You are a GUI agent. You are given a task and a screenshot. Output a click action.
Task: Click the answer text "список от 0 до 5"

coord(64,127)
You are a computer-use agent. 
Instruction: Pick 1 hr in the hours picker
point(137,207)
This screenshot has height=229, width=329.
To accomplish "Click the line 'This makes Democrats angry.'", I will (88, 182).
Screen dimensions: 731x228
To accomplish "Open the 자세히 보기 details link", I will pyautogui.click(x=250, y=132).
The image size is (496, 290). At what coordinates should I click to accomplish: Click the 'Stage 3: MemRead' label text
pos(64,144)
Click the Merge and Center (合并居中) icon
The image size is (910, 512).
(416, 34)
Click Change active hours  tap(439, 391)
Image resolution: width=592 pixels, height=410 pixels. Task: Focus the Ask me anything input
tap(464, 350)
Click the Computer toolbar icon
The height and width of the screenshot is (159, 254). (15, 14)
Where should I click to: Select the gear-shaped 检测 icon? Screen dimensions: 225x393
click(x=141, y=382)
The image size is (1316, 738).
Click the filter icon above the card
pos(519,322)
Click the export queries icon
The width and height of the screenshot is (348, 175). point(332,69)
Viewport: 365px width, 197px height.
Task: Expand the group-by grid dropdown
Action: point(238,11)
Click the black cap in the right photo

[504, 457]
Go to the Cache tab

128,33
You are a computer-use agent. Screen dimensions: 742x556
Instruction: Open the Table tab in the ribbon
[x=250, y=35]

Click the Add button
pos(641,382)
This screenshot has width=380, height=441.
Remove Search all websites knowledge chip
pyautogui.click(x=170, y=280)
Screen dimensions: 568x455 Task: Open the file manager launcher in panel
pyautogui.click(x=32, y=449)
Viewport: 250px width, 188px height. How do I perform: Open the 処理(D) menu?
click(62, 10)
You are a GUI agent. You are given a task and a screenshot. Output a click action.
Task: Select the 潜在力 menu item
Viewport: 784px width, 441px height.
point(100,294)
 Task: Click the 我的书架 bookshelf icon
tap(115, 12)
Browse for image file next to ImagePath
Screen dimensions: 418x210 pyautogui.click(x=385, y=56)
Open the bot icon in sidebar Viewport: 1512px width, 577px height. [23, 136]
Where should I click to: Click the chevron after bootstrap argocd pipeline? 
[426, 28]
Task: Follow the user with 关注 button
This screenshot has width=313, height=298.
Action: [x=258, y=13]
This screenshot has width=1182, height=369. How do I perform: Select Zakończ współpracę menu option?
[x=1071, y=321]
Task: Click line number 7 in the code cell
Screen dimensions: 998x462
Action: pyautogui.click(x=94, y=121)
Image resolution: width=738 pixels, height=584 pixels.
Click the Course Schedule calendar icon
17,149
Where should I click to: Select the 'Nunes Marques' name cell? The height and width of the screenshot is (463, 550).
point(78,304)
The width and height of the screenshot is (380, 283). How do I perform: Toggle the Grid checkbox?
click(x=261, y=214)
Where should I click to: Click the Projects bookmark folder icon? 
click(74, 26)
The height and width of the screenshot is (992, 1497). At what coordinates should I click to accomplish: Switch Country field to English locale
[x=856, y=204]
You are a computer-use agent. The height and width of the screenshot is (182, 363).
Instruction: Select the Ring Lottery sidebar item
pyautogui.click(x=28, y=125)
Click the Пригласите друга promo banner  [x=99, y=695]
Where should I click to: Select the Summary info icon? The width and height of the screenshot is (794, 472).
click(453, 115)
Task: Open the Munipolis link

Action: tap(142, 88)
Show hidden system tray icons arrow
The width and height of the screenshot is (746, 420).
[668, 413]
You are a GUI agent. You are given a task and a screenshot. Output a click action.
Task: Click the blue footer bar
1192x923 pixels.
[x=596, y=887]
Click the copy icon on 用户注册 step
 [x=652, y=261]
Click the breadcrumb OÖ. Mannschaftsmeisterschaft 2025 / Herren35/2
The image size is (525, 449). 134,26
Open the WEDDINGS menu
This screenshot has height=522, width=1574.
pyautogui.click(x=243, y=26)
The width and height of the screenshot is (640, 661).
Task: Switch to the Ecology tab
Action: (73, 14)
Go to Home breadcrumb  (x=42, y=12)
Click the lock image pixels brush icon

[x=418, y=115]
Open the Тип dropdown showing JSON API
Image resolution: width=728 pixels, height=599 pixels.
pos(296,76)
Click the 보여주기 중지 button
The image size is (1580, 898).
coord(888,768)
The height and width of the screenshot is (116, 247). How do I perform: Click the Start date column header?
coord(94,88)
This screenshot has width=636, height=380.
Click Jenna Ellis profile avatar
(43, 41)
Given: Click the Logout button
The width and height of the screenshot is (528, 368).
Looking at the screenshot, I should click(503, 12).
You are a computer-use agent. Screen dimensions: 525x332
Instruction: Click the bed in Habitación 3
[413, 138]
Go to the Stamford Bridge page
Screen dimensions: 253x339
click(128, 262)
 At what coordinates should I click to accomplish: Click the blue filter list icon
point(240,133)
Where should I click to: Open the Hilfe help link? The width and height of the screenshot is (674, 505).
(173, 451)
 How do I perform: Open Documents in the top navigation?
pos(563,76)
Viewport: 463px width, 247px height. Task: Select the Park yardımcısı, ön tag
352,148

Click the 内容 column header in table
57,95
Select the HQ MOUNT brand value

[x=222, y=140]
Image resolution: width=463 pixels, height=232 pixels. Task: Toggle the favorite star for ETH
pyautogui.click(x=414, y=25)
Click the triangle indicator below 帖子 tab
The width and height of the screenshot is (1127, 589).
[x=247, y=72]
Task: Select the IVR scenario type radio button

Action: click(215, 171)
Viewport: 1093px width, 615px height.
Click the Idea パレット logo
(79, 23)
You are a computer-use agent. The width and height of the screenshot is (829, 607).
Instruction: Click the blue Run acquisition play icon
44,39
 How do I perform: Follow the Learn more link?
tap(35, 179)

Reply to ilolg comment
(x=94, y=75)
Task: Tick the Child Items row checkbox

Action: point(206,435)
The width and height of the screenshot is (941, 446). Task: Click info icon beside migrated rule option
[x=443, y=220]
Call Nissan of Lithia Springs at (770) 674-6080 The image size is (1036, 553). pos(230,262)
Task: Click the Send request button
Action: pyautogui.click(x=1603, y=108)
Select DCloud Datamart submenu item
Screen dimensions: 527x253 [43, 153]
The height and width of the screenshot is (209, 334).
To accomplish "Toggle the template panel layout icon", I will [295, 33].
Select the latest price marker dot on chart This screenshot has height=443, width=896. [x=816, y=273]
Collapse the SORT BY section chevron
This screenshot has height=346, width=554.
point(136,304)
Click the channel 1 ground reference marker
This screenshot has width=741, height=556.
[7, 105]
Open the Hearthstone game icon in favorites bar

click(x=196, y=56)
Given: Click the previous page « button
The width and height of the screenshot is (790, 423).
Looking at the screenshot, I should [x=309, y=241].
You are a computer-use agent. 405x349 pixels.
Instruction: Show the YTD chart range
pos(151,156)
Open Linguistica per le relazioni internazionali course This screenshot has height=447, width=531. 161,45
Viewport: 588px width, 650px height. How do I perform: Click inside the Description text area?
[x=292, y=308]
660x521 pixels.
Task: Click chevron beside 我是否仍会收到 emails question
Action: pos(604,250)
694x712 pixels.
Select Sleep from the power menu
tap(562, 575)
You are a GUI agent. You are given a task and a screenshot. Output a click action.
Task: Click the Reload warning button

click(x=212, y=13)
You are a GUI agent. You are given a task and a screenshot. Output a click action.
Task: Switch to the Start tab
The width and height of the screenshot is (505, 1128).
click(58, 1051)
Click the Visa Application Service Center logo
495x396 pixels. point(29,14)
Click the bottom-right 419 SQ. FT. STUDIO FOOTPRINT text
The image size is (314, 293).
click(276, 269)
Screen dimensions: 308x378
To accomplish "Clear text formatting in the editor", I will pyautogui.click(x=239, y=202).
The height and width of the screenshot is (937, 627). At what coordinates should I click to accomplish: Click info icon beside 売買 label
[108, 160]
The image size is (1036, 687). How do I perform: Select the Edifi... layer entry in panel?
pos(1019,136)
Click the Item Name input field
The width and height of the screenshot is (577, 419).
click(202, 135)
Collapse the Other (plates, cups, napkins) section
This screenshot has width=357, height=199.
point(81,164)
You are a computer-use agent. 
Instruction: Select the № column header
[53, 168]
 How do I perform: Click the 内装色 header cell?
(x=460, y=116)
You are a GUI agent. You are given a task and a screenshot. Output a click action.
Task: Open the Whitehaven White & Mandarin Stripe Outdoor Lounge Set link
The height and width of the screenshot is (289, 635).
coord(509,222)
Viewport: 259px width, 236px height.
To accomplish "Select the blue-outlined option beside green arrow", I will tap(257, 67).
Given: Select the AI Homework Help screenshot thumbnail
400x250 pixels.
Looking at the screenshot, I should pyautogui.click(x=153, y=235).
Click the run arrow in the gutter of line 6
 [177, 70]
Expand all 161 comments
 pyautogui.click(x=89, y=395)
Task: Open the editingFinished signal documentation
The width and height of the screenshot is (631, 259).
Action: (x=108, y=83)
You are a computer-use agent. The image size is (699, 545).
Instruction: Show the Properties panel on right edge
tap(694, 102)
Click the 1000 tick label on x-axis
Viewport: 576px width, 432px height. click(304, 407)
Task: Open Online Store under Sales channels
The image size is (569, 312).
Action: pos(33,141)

-*-

• [DESCRIPTION OF THE TASK]: The first line of the entries above marks where to begin; repeat each line exactly through the one that contains "This screenshot has height=229, width=329.", and include that line.

• [SOLVED PROBLEM]:
You are a GUI agent. You are given a task and a screenshot. Output a click action.
Task: Click the answer text "список от 0 до 5"

coord(64,127)
You are a computer-use agent. 
Instruction: Pick 1 hr in the hours picker
point(137,207)
This screenshot has height=229, width=329.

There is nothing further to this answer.